The game also has a lot of bosses that seem interesting at first, but after the second or third one, players will realise that they all use the same skills and respond to the same kind of fighting. Atomic Heart has no variety, and every boss fight feels the same as the last one. No matter how big, where, or what kind of boss it is, once players have beaten one, they’ve beaten them all.
The crafting system in the game is memorable, but for all the wrong reasons. It’s not the guns players can make, the resources they can gather, or the blueprints. It’s how they can use or improve their gloves’ abilities. It’s that the crafting system is tied to a strange robot that looks like a red refrigerator. The first few times the player meets this robot, it grabs them violently, makes rude and sexual comments, and constantly bothers them. At some point, the crafting machine just stops doing its job and doesn’t do it again. This strange thing feels like a fever dream that never really happened. Atomic Heart’s weirdest gameplay doesn’t get any stranger than this, and it’s hard to believe it made it past the cutting room floor because it’s so harsh.
In Atomic Heart, players will move through open-world facilities that act like dungeons. The problem is that each dungeon has so many layers that it’s easy to forget why players are there. Puzzles are thrown in at random, and instead of adding to the experience, they just make simple tasks take longer. Almost every big door has a puzzle that doesn’t make sense. For example, if a player has to leave a dungeon, they have to find two things that will open the door. To find these two things, you have to go back through the area. When you use them, you find that they don’t do much more than power the door. Then they have to find four more random objects, which turn out to be their own quests. By the end, players won’t remember what they were supposed to do when they left.

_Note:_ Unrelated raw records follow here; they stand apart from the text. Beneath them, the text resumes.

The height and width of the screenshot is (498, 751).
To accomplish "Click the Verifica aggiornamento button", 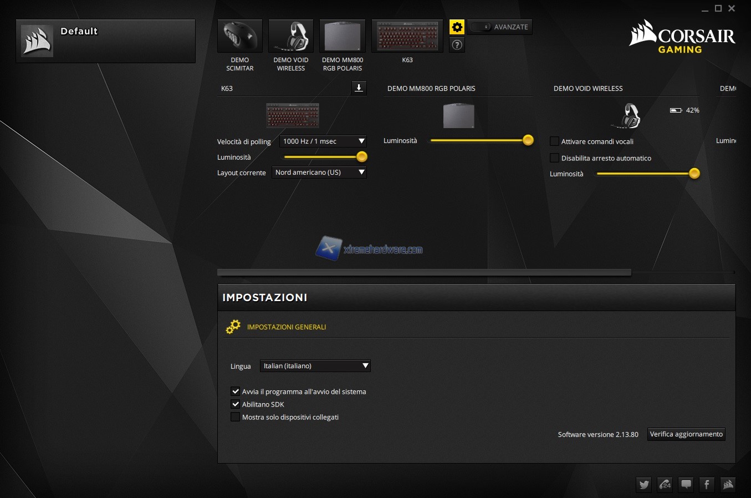I will pyautogui.click(x=686, y=434).
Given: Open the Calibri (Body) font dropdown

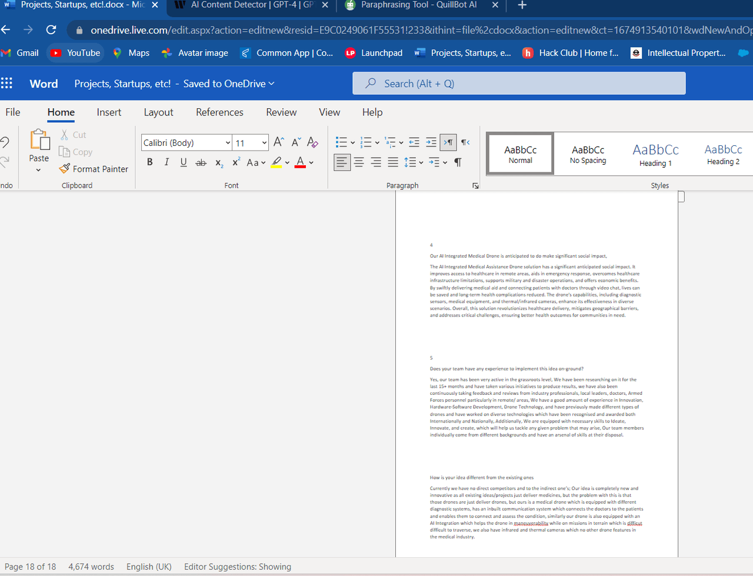Looking at the screenshot, I should (228, 143).
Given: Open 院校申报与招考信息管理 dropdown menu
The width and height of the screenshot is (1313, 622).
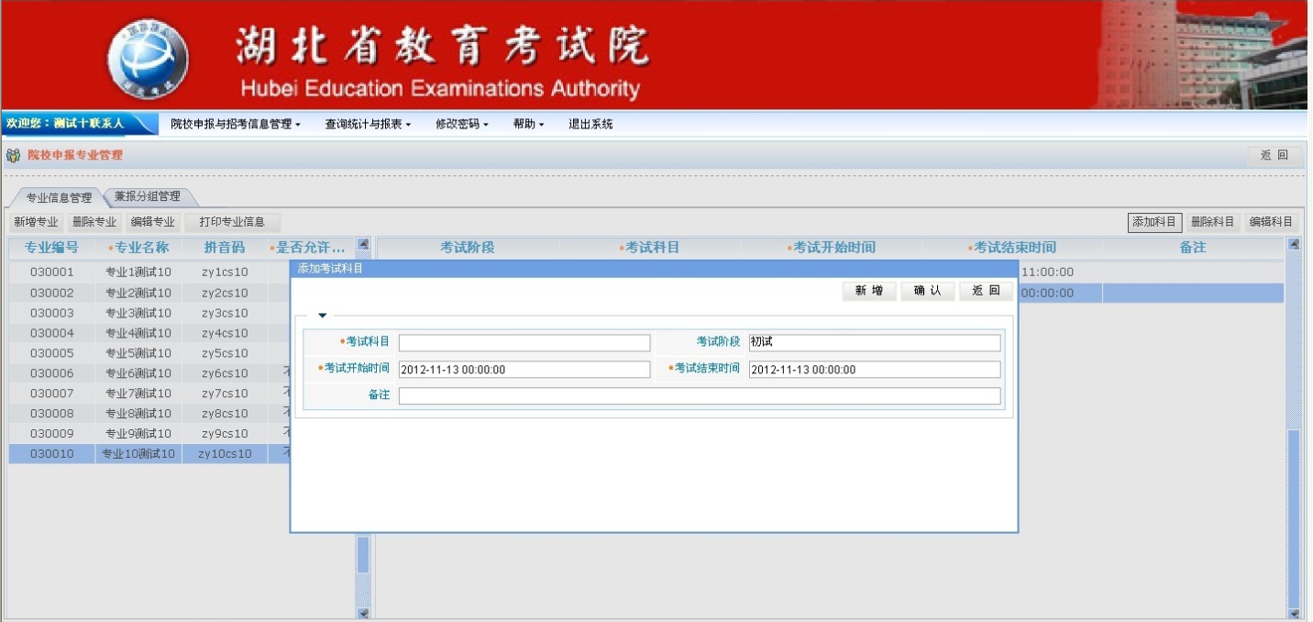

Almost every dungeon has the same problem. If this was taken out of Atomic Heart, it could easily be cut down to 10–12 hours, and the game would be much better for it. In fact, a person could play Atomic Heart for 12 hours in one day and feel like they only made about 3–4 hours of progress. Shorter game sessions make sure that everything in the game moves at a snail’s pace.
And to make things even worse, Atomic Heart on Xbox Series X is full of performance problems and bugs. We had to reload an old save almost every hour, and we often lost a lot of progress because of it. There were also a few hard crashes, but the reload and save system is the biggest problem. Sometimes doors wouldn’t open, goals would disappear, or the game would act like we were still working on a goal we finished hours ago, but reloading the game always fixed the problem. But because of how Atomic Heart’s automatic save and checkpoint system worked, we sometimes lost twenty minutes to two hours of gameplay or were locked into a fight that came out of nowhere. If a player made a mistake, they had to do the whole questline or section over again, or checkpoints would happen right when they did. So, death or bugs were very frustrating from a technical point of view.
P-3 will spend a lot of time wondering why doors are so hard to open or why he’s doing a certain task, and players will do the same. It feels like P-3 and the player are always being played against each other. The story, gameplay, and world design of Atomic Heart all have potential, but none of them live up to it.